Usually, I don’t think in terms of men and women. I’m just doing what I do. It’s like when someone asked Golda Meir how it felt to be a female prime minister and she said she didn’t know because she’d never been a male one. But the more I get into the tech scene, the more I want to know why. Why were all the women in the beginner sessions at the conference? Why is there still a gap for men/women in business school, law school, and the sciences? Why is it that when we have a group meeting at work, do all of us women stand and all the men sit down (I’ve been consciously working on changing this for myself)?
Most importantly, why are women still spending most of their time online in pink ghettos like BlogHer, Forbes Woman, TheStir, The Knot, The Nest, Pinterest,etc. etc, while men are building profit-making software, talking about economics, and building beautiful data visualiztations, not to mention going to blogging conferences and learning about WordPress so they can make money off women who don’t know how their blogs work? Why are women still letting themselves be organized in panels called “Social Media: A Woman’s Touch?”
I don’t know what the answer is for everyone. I think part of the problem has to do with the fact that women are biologically wired to be the primary caretaker of children, no matter how unfair it seems sometimes, so that automatically takes us out of representation at the places we want to be. It’s hard to spend a whole Saturday to yourself learning about WordPress when you have to take care of the family, or when your attention is on your son’s doctor’s appointment. Although, lots of men with kids were there. Because their wife was at home with the kids. The other part of the problem, at least for me, is that we, as women, maybe both have a bias against math/science and are socialized differently than guys. Although plenty of male authors (who are published more than women, by the way) seem to avoid it.

[Stored items]

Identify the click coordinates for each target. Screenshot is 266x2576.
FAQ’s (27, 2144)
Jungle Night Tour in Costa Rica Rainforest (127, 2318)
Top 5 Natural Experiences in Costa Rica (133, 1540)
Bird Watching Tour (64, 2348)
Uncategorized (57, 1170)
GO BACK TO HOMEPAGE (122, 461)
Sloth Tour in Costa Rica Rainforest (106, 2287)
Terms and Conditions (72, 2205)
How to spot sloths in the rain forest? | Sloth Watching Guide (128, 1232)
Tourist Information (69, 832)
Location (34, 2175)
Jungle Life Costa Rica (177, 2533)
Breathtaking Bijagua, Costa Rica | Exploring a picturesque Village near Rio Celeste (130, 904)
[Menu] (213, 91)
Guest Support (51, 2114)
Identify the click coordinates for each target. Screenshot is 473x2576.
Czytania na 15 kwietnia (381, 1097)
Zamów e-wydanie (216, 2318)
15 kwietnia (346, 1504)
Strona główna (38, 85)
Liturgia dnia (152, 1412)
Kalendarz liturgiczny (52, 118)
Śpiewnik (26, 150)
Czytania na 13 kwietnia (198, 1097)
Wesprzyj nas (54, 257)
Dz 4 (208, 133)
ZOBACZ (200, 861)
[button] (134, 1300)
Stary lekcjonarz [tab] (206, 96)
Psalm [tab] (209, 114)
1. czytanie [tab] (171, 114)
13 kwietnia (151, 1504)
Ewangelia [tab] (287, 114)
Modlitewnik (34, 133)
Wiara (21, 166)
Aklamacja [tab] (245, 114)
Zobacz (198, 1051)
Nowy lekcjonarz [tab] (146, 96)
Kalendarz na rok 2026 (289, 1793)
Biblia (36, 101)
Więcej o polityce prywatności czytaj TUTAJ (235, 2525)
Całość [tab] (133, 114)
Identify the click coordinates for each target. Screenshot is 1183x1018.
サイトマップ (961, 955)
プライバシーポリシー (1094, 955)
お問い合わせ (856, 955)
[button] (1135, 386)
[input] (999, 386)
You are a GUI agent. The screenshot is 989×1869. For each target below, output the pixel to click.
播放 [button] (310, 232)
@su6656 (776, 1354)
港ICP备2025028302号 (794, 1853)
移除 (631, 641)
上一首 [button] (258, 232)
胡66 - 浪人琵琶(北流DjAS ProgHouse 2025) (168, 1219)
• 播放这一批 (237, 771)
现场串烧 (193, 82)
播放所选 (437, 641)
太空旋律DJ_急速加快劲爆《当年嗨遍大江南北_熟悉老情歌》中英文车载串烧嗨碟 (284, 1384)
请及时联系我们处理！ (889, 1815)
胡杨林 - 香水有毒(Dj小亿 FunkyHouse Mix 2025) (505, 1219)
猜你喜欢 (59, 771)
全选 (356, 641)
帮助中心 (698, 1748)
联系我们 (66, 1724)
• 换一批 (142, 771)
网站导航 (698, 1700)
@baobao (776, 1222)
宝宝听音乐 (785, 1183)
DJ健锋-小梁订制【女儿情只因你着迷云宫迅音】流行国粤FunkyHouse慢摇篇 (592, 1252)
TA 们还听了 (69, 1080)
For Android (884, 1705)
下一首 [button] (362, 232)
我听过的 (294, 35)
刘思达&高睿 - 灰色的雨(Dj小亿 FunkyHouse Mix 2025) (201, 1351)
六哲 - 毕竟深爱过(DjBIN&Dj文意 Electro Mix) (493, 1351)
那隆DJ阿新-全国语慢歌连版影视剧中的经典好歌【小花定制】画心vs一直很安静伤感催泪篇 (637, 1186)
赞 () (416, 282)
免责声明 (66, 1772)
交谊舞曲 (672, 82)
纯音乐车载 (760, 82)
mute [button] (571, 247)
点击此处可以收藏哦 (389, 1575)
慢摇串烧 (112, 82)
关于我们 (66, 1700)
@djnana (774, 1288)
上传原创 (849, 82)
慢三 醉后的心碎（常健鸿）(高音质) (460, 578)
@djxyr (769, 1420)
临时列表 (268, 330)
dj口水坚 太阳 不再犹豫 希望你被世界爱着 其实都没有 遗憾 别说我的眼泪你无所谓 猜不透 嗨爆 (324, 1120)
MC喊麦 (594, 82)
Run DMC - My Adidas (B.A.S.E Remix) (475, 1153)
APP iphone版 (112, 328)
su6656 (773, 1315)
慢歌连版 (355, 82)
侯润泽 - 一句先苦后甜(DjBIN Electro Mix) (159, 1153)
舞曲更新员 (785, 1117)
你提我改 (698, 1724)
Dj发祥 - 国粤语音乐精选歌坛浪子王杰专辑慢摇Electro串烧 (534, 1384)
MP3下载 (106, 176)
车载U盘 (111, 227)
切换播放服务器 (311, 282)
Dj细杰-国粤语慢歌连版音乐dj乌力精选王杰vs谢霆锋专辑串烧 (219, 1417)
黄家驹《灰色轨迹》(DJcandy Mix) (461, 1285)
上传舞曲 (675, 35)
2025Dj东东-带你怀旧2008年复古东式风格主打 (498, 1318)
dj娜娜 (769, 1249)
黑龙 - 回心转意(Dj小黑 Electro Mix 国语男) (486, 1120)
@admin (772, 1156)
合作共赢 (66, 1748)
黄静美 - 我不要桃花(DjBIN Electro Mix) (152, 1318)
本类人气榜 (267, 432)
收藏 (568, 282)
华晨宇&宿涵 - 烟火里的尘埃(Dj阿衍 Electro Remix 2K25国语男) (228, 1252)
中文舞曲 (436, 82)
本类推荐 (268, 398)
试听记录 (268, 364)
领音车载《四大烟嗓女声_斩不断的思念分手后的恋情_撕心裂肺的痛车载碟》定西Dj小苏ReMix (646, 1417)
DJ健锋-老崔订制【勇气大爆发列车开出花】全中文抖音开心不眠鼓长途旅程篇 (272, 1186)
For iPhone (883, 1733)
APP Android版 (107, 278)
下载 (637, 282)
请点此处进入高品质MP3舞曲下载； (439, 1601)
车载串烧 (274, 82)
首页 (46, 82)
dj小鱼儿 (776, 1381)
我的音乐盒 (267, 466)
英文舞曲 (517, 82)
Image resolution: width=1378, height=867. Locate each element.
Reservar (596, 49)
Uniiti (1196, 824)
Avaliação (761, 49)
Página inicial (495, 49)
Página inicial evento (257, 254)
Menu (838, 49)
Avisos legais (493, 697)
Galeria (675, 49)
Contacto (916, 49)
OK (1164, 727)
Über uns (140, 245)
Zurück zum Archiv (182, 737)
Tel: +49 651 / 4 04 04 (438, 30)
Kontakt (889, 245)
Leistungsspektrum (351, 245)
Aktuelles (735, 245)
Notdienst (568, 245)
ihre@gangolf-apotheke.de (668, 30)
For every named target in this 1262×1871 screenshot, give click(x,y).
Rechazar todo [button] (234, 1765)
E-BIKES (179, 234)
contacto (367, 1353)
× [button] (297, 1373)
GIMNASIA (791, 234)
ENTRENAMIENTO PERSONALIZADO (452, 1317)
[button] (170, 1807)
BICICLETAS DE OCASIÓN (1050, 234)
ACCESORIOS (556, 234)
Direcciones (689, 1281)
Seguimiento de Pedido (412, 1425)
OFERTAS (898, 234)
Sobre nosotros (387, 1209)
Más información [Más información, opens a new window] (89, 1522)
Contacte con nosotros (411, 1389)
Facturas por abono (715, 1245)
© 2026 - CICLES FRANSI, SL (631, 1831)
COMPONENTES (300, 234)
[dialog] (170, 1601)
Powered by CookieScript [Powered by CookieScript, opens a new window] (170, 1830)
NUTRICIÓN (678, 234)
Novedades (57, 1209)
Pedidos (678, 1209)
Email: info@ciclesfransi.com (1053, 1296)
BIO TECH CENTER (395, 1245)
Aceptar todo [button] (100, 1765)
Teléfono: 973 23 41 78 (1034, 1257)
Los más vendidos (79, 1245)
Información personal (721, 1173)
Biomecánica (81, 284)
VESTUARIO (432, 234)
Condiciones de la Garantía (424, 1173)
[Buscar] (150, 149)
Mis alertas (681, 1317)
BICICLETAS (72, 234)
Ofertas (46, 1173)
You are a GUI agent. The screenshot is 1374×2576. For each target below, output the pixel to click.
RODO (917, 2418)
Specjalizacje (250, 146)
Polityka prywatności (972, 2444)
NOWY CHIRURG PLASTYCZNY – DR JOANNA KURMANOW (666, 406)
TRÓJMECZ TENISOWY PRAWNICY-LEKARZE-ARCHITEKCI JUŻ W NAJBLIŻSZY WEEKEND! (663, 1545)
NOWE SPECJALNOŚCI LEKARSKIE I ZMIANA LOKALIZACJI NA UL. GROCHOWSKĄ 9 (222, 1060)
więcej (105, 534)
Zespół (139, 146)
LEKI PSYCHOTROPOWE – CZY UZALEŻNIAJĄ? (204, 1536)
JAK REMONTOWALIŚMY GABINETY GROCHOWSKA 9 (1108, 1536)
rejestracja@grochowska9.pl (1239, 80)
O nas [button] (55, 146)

Required work →
(1) Summarize the passage on women in the tech scene in two sentences.
(2) Go on with the passage on women in the tech scene, starting after its final sentence.

Outputs in order →
(1) Though the writer usually doesn't think in terms of men and women, time in the tech scene has raised questions about why women cluster in beginner sessions and online "pink ghettos" while men build profit-making software and learn WordPress to make money. The writer suggests that part of the problem is that women are the primary caretakers of children, which keeps them away from such places, and part may be a bias against math and science along with being socialized differently than men.

(2)
The other reason is honestly, and not to sound like Barbie, math is hard. While studies have disproven the fact that math is harder biologically for girls than for guys, for whatever reason, girls are still not going into tech and science in the same way that men are. In America. In other countries, there’s more parity. Part of it has to do with the way we’re raised. Part of it has to do with the way we’re wired. Even though I am all up in tech, I have to go against all of my own talents and skills in writing, socialization, and the arts (perfect skills for blogging) in order to do part my job, which involves writing code and making sense of large amounts of data. I specifically chose this job and this field because I want to challenge myself to work on this instead of resting on my laurels as a writer. But then, why are men at the top of fields like literature and journalism as well? I don’t know.
What I do know is that women that are interested in changing this need to climb out of the pink ghetto. We need to be going to industries and jobs that are male-dominated, because that’s where the money is. We need to be blogging not about being a ‘mommy’, or shopping, or fashion, or makeup, but about math and business and stuff. But no need for the content to be boring. You just have to know how to apply the right angle. Why not shopping AND math? Why not your kids AND economics? We need to be rolling up our sleeves and learning how our blogs work. Differentiate yourself, both in your blog and in your career. Because as soon as you start doing something that all other women are doing, you start losing credibility and money.
So, if you blog, start going to blogging conferences. See how your blog works, check it out under the hood. And do the same thing with your career.